3 Results and discussion
3.1 Performance evaluation
Initially, we converted the sequence data into feature vectors by using three types of feature encoding schemes. Then, each feature vector was assessed by CNN-based classifier by employing a 10-fold CV. Subsequently, ANOVA and GBDT were implemented to select the optimal feature. Figure 3A displays the prediction accuracy of models constructed with different numbers of features. The maximum accuracy of 82.00% was achieved on 167 optimal features. Figure 3B shows the contribution of feature descriptors in CNN-based fusion model. The optimal model was trained on the data with 167 features derived from three kinds of descriptors. In final optimized-fusion model, NV, W2V and g-gap dipeptide descriptors account for 35.92, 43.11, and 20.95%, respectively. We have also visualized the feature fusions by using t-SNE (t-distributed stochastic neighbor embedding) technique. The t-SNE visualization of feature fusion before and after the feature selection are shown in Figures 4A,B. Figure 4C shows the single-encoding performance on different machine learning-based (ML-based) classifiers before the selection of features (36) and Figure 4D shows the performance of single-encoding after feature selections on different ML-based classifiers. Table 1 also shows the performance of feature fusion models before and after the feature selection on different ML-based classifiers by utilizing 10-fold CV.
Figure 4. Visualization of feature fusion before the feature selection (A). Visualization of feature fusion after the feature selection (B). Performance of single-encoded features on different classifiers before the feature selection (C). Performance of single-encoded features on different classifiers after the feature selection (D). Comparison of proposed CNN-based fusion model with different machine learning-based fusion models on the basis of 10-fold CV (E). Comparison of proposed CNN-based fusion model with different machine learning-based fusion models on independent data (F).
The comparisons of proposed CNN-based fusion model with different machine learning-based fusion models on 10-fold CV as well as on independent dataset are shown in Figures 4E,F. From these comparisons, we may conclude that the best model is based on the CNN with 167 optimal features. The model could produce the AUROC of 0.926 and 0.917 on training and independent dataset.
3.2 Performance evaluation of different ML algorithms
Various single feature and their fusion were inputted into other ML-based classifiers, such as long short-term memory (LSTM) and random forest (RF), for determining which machine learning method is the best for snake toxin prediction. The 10-fold CV and independent dataset test were employed to estimate the efficiency of these models. The comparison outcomes have been shown in Tables 1, 2. We noticed that the AUROC of CNN-based prediction model was 2.5–4.5% higher than that of other classifiers on 10-fold CV and 1.7–4.1% higher than that of other classifiers on independent test. Figures 5A–D displayed that the CNN-based prediction model is best among all classifiers.
Figure 5. AUROC of the best performing model on 10-fold CV (A). AUROC of the best performing model on independent data (B). Comparison of different machine learning-based models on 10-fold CV (C). Comparison of different machine learning-based models on independent data (D).
4 Conclusion
Snake venom is a mixture of deadly proteins that can anesthetize and kill prey.
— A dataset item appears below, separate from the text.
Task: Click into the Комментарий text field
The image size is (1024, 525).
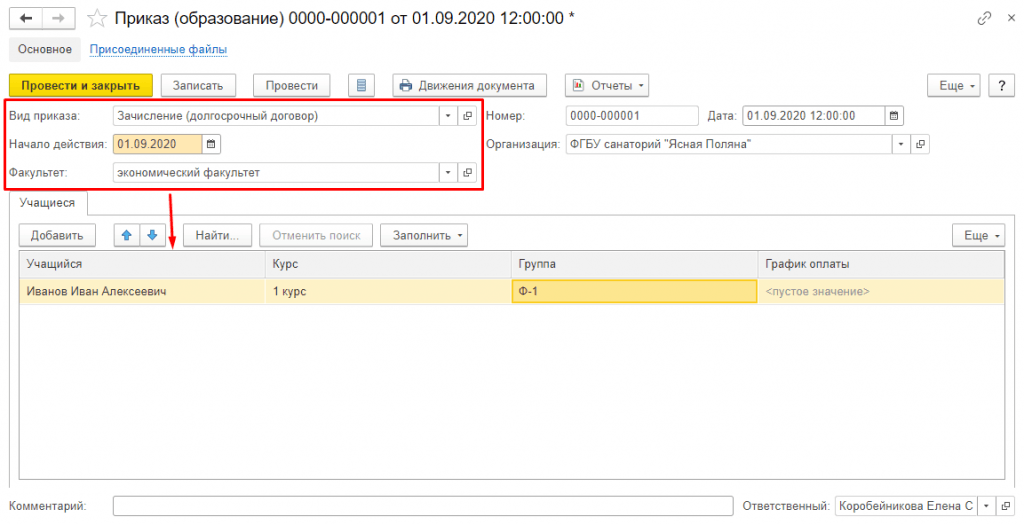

Scientists have found a variety of proteins with potential pharmacological uses from snake venom. Further research on snake venom protein will contribute to drug development. In this work, an innovative computational model was constructed to classify snake toxin proteins. NV, W2V, and g-gap were utilized to encode the protein sequences. Subsequently, optimal feature subset was obtained by ANOVA and GBDT with IFS. By comparing different machine learning-based models, the best model was attained by the CNN-based classifier. Furthermore, the results showed that the proposed model could provide spectacular generalization ability. The dataset and codes are available at https://github.com/linDing-groups/Deep-STP. Further studies will focus on constructing a web application for the anticipated model. Moreover, other advance feature selection techniques and algorithms will be employed to further increase the efficiency of classification.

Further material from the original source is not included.